:: DATA SHOWN
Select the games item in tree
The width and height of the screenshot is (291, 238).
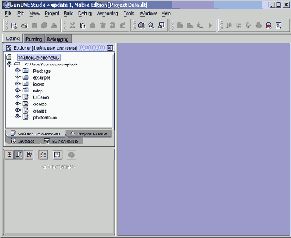(40, 111)
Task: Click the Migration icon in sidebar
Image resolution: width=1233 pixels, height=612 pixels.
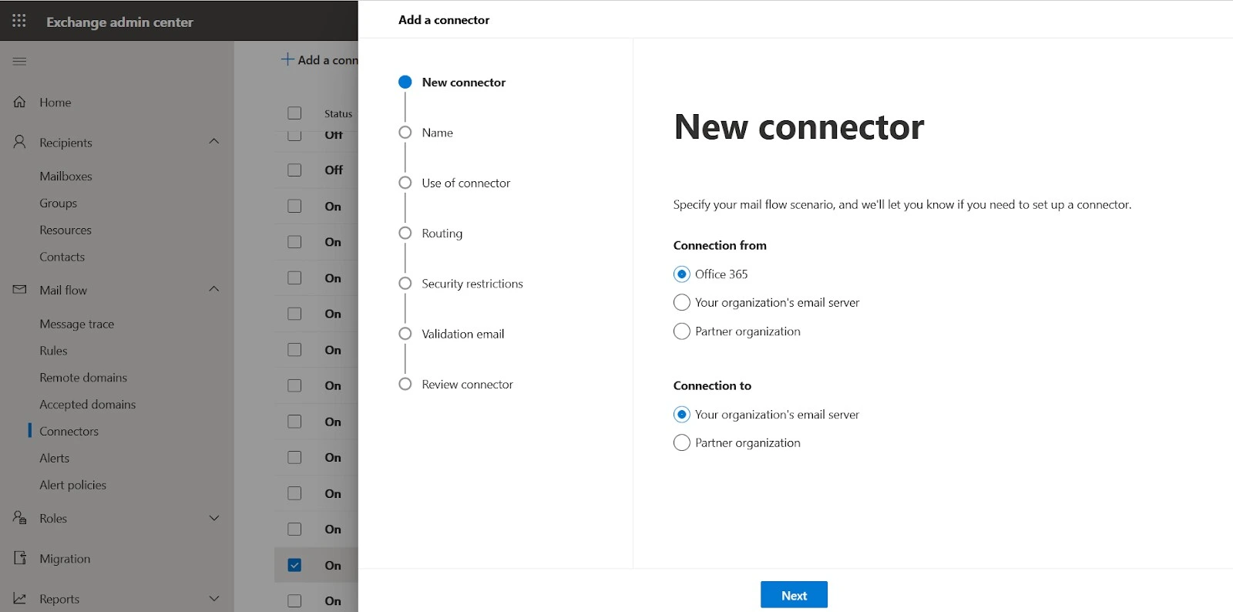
::::
WORK REQUEST: Would you write out every record word for word, leaving no picture in?

RESULT:
Select the games item in tree
The width and height of the screenshot is (291, 238).
(40, 111)
Task: Click the Migration icon in sidebar
Image resolution: width=1233 pixels, height=612 pixels.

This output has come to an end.